He also applied for recent Circuit Court vacancies and made it through the nominating committee, but was not picked by the governor.
Butanis’ other activities include member, Civil Law and Procedure Committee, Maryland Judicial Conference, 1998 to 2001; member, Drug Treatment Court Commission, 2002 to 2005; member, Alternative Dispute Resolution Committee, District Court of Maryland, 2003 to 2007; and member, Mental Health and Addictions Advisory Council, Harford County, 2004 to 2015.
Butanis was a Harford County assistant county attorney from 1983 to 1986; deputy county attorney from 1986 to 1988; and county attorney from 1988 to 1991.
He has been a member of the Chesapeake Bay Critical Area Commission, 1987 to 1991; assistant attorney general, 1991; attorney to Harford County Council, 1995-1996; and member of the Harford County Charter Review Commission, 1995 to 1996.

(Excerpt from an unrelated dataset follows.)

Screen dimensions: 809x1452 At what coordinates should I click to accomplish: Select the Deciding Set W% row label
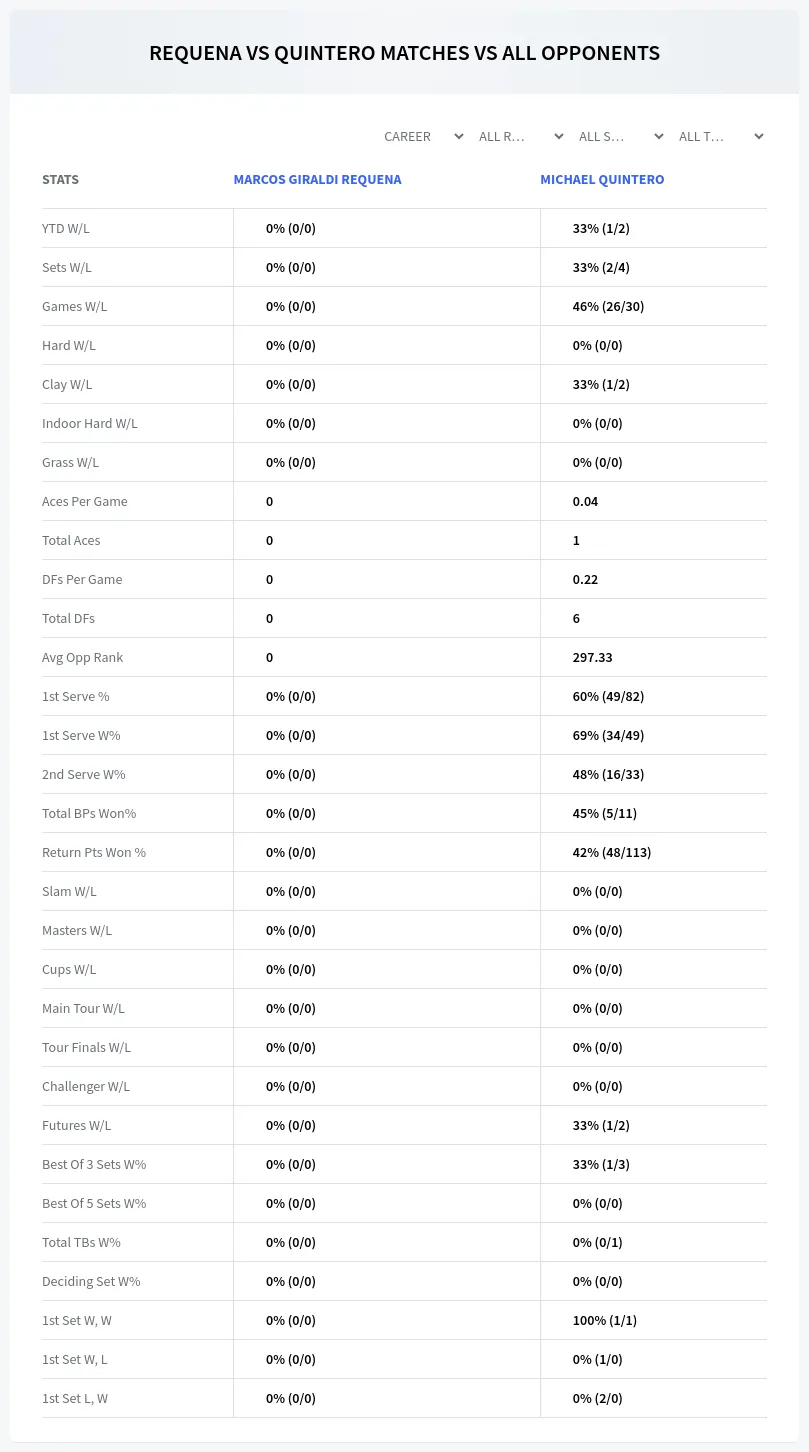91,1281
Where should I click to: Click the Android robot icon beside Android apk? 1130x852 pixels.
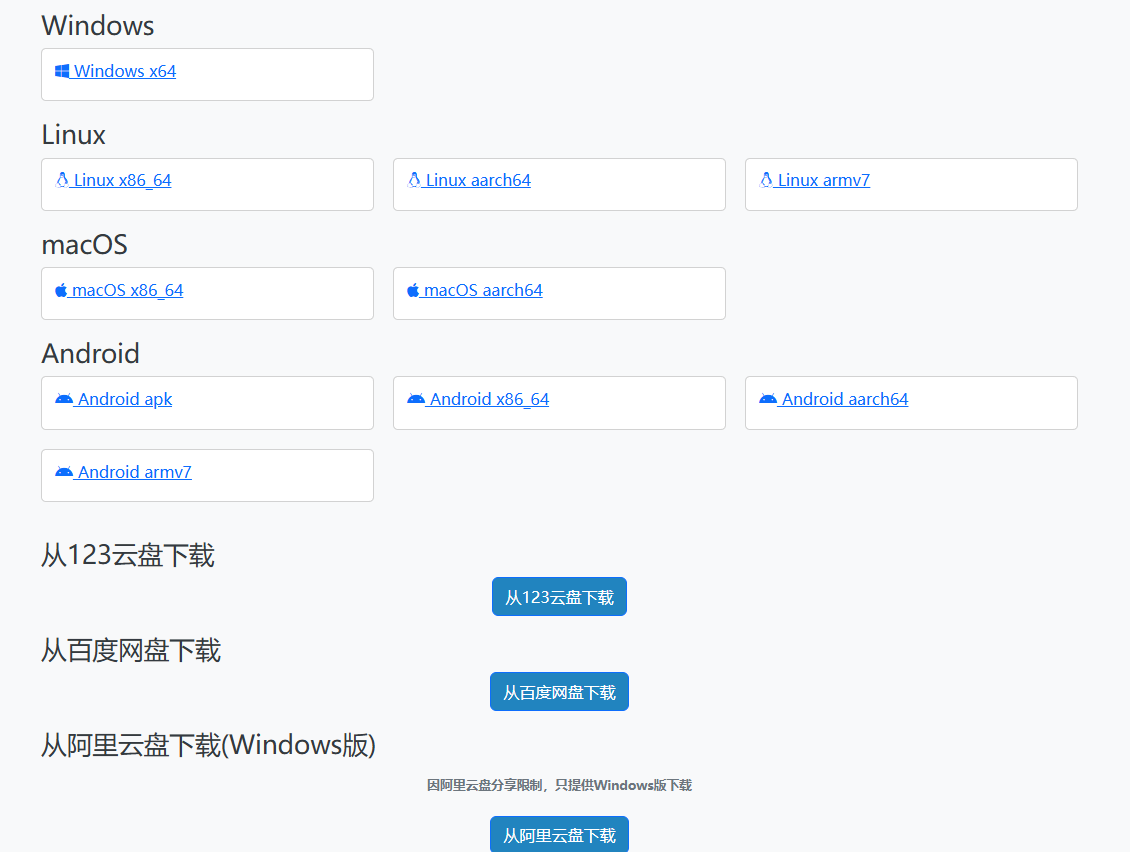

Butanis attended Parkville Senior High School, received his bachelor of arts from Sellinger School of Business and Management at Loyola College, in 1976; and his law degree from University of Baltimore School of Law in 1980. He was admitted to Maryland Bar in 1981 and has been a member of the Harford County Bar Association and Harford County Bar Foundation (executive committee, 1999-2000) and received the Governor's Salute to Excellence, 1989.